И Ольга, и Зенаида пишут тексты, то есть в какой-то степени являются авторами, но еще сильнее эта проблема существует для женского повествователя, который в "Суде света" персонифицирован в фигуре безымянной писательницы-капитанши. В повести "Напрасный дар" главной героиней является женщина-поэт Анюта.

Женщина-писательница, повествовательница в первой части "Суда света" — духовная сестра Зенаиды и Елизаветы, она изображается тоже прежде всего как необычная, девиантная женщина. Для провинциальной толпы она — чудовище, которое "приглашали напоказ, как пляшущую обезьяну, как змея в фланелевом одеяле" (152). Однако тон, которым повествовательница говорит о своем конфликте с судящим светом, совсем другой, чем в письме Зенаиды: иронический, разговорный, лишенный романтической аффектации. Речь идет не только о трагизме положения женщины-поэта, но прежде всего о невозможности в реальной жизни соответствовать тому стереотипу романтического писателя, который сложился в литературе и в умах читателя. Узнав, что она умеет так писать, "как в книгах в слово печатают, <...> от нее ждут вдохновения и книжных речей, поражающих мыслей, кафедрального голоса, чего-то особенного в поступи, в поклоне, и даже латинских фраз в смеси с еврейским языком..." (152).

Эта проблема очень сильно задевала саму Ган, она неоднократно жаловалась в письмах на то, что окружающие ее люди видят в ней всегда автора — и относятся так, будто она литературный персонаж, живущий по законам романтического текста. "Если б ты знала, — пишет она в письме подруге, — как мне противно мое название femme-auteur, сколько клевет и неприятностей навлекает оно мне. Никто не хочет понять, что я с пером в руках и я в моем быту домашнем — совершенно двойственное существо". [26] Подобная ситуация, вообще говоря, была не личной проблемой Ган и не особенностью положения женщины-писательницы, — это был вопрос изменения статуса писателя в переломное время, когда романтическая модель сменялась реалистической.

Ю. М. Лотман в биографии А. Пушкина описывает абсолютно аналогичную ситуацию, и даже жалобы Пушкина в письме к другу и сравнения, к которым он прибегает, практически те же, что и у Ган. [27]"...тот статус "поэта", — замечает Лотман, — который был утвержден романтической традицией и с которым неизбежно приходилось сталкиваться Пушкину ежедневно, обороняясь от пошлого любопытства окружающих, пытавшихся подчинить живого писателя меркам привычных литературных штампов, сделался для него нестерпимым <...> Положение его в обществе напоминало то, о котором он писал Дельвигу из Малинников: "Соседи ездят смотреть на меня, как на собаку Мунито (дрессированная собака (Ю. Л.) <...> Между тем поэзия требовала труда и времени, а поэт нуждался в общественном признании права быть не "печальным сумасбродом", а просто человеком". [28]

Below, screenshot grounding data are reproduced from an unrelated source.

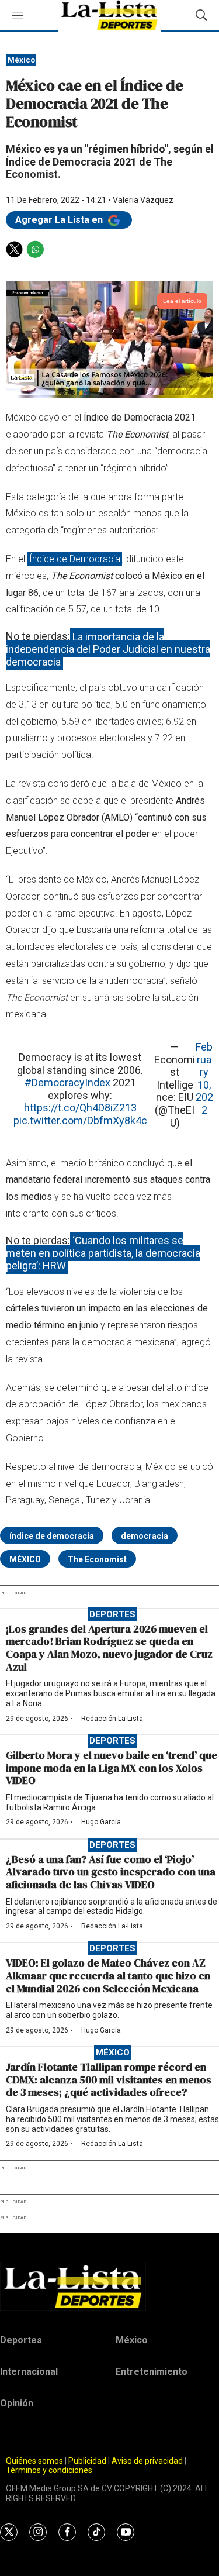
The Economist (97, 1559)
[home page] (109, 2286)
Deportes (112, 1614)
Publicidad (88, 2460)
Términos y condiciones (49, 2470)
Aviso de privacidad (147, 2460)
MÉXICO (25, 1559)
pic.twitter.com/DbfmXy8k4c (80, 1120)
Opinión (16, 2403)
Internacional (29, 2371)
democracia (144, 1536)
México (21, 60)
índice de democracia (51, 1536)
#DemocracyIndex (67, 1082)
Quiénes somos (34, 2460)
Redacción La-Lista (112, 1718)
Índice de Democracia (74, 558)
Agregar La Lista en (60, 219)
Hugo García (101, 1822)
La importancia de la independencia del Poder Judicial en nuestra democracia (108, 648)
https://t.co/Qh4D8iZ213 (80, 1107)
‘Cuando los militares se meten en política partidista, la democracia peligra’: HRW (103, 1253)
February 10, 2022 (204, 1078)
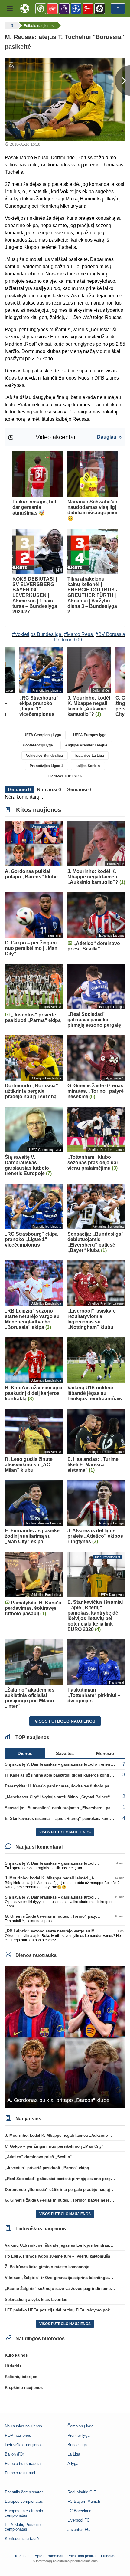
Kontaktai (23, 2556)
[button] (10, 8)
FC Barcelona (79, 2510)
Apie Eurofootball (49, 2556)
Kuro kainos (16, 2355)
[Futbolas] (11, 25)
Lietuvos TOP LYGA (65, 776)
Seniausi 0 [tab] (79, 789)
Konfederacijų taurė (22, 2538)
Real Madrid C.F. (82, 2492)
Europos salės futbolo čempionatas (24, 2513)
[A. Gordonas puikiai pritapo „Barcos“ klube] (65, 2036)
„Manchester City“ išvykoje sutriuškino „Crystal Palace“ (57, 1797)
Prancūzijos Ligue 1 (46, 766)
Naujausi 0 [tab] (49, 789)
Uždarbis (13, 2366)
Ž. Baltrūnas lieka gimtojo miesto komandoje (47, 2267)
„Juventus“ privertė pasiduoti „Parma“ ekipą (47, 2168)
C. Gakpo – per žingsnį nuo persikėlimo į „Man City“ (54, 2146)
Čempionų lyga (80, 2426)
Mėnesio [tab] (105, 1753)
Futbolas (108, 2556)
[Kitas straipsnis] (122, 80)
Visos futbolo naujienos (65, 1721)
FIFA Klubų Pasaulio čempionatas (23, 2527)
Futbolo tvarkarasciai (23, 2463)
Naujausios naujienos (23, 2426)
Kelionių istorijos (21, 2376)
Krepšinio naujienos (24, 2387)
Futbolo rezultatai (20, 2473)
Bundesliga (77, 2445)
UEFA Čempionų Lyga (42, 735)
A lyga (72, 2463)
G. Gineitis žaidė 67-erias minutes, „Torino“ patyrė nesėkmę (61, 1916)
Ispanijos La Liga (89, 755)
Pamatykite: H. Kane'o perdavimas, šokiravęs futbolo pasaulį (61, 1786)
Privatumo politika (82, 2556)
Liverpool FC (78, 2520)
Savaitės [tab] (65, 1753)
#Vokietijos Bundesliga (36, 634)
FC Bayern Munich (83, 2501)
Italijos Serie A (88, 766)
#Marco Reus (78, 634)
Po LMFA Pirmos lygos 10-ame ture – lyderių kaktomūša (57, 2256)
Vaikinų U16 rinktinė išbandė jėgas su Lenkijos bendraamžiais (63, 2245)
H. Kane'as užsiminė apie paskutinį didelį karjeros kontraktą (61, 1775)
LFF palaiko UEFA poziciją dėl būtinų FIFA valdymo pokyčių (61, 2310)
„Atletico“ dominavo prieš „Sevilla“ (38, 2157)
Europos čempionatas (24, 2501)
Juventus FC (78, 2529)
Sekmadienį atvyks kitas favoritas (36, 2299)
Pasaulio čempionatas (24, 2492)
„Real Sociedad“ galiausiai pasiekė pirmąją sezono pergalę (60, 2178)
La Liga (73, 2454)
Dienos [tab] (25, 1753)
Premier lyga (78, 2435)
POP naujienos (18, 2435)
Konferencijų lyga (38, 745)
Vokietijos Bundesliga (44, 755)
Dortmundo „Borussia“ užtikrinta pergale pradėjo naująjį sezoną (65, 2189)
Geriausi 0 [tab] (19, 789)
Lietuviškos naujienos (24, 2445)
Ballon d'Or (14, 2454)
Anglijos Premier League (86, 745)
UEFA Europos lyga (89, 735)
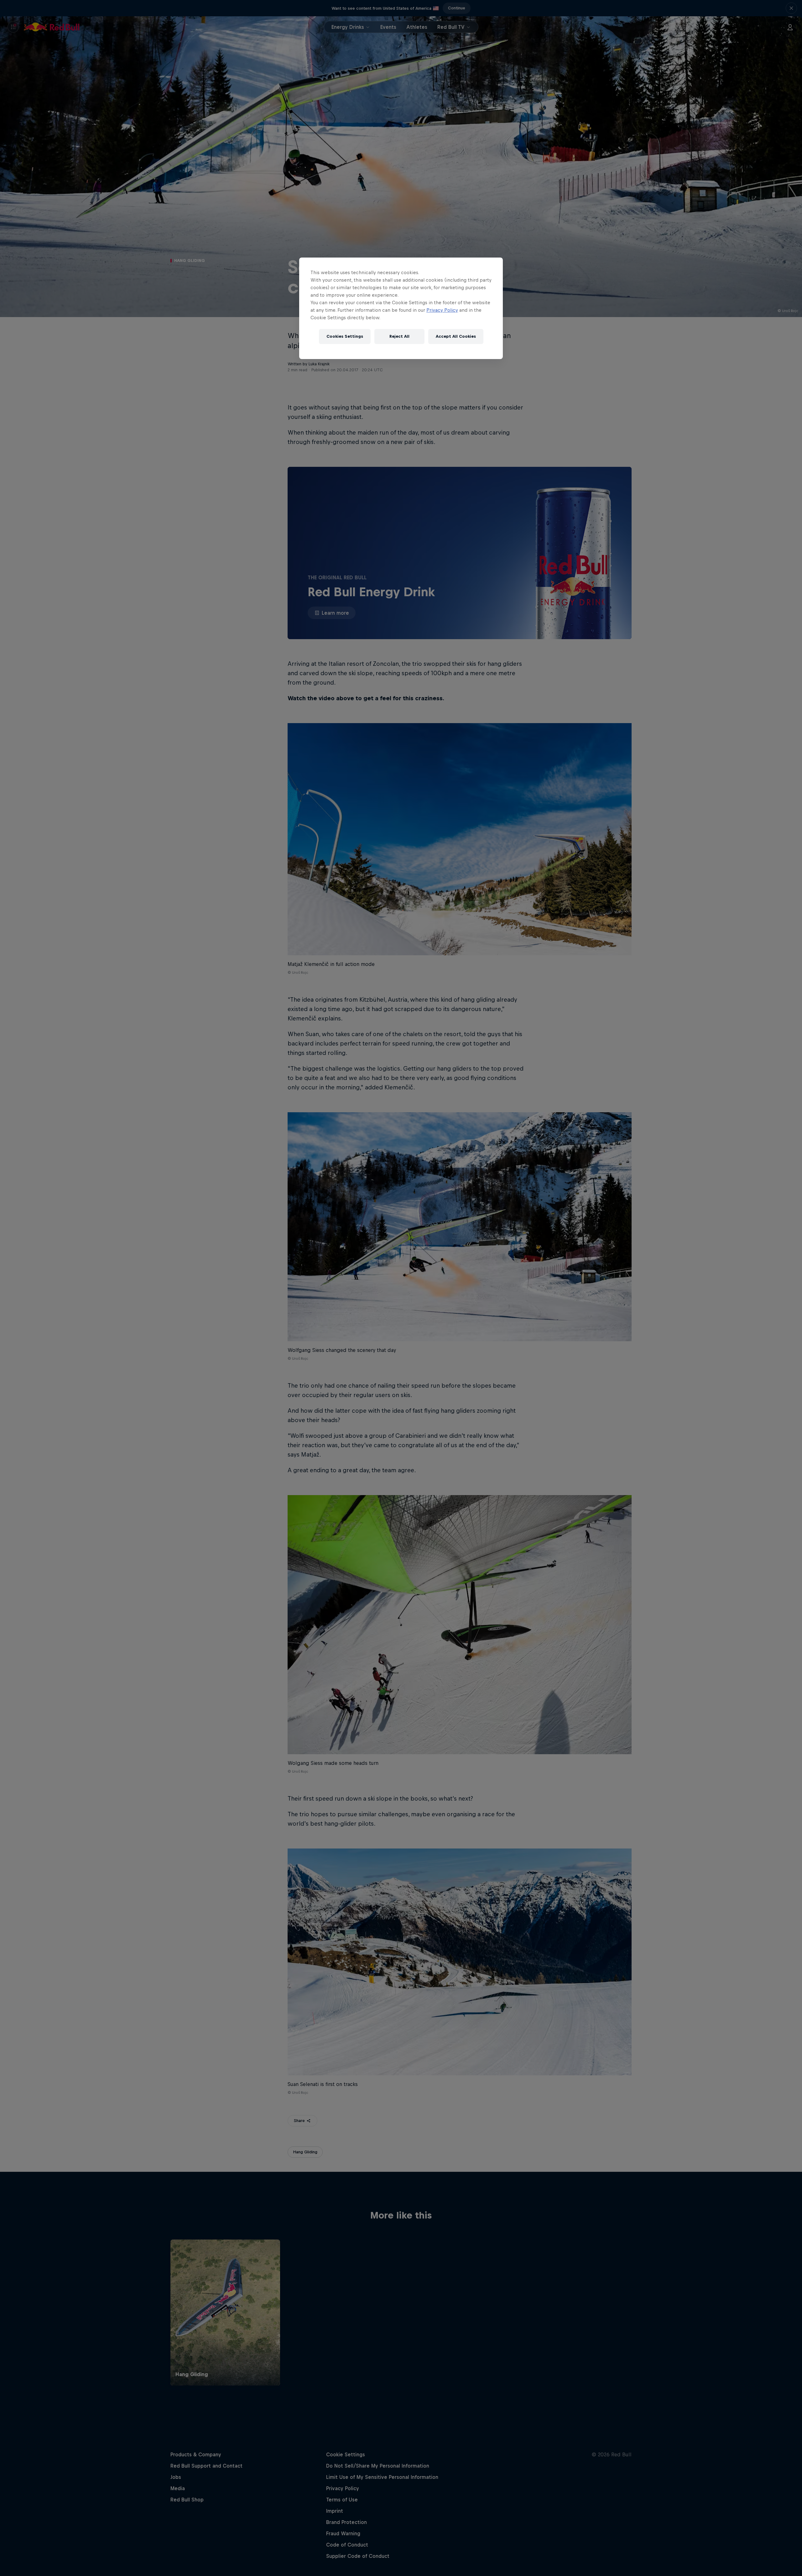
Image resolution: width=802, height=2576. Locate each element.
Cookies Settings (344, 336)
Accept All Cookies (456, 336)
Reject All (399, 336)
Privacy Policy (442, 310)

Конечно, в случае Е. Ган принадлежность к женскому полу являлась в этой ситуации "отягчающим обстоятельством", так как в критической рецепции и мнении публики пишущая женщина была не "печальным сумасбродом", а "уродливой прихотью природы, выродком женского рода" (см. 152), как характеризует ее в "Суде света" собрат по перу, поэт (!). Однако, если Пушкин вопрос о "двойной жизни" поэта сделал темой художественного текста ("Египетские ночи"), то Ган обсуждала его только в публицистическом дискурсе, ее необыкновенные героини с творческими задатками (Ольга, Зенаида) и девушка-поэт Анюта из повести "Напрасный дар" изображаются целиком внутри романтического канона. Последнее кажется нам вполне объяснимым, так как, на наш взгляд, именно романтическая эстетика давала возможности соединить творчество с женским началом.

Мы назвали "Напрасный дар" повестью, хотя, вероятно, точнее было бы говорить о незаконченном романе. История Анюты — только первая часть текста, [29] возможно, своего рода увертюра, пролог к главным событиям, центральным персонажем в которых, как можно судить из небольшого начального отрывка, должны были стать графиня Бельская и ее приемная дочь — найденыш. Вероятно, каким-то образом (скорее всего метафорически) последняя могла бы быть связана с Анютой, которую графиня тоже как бы духовно удочерила, желая стать ей "другом, матерью и своею любовью загладить все несправедливости судьбы против нее" (166).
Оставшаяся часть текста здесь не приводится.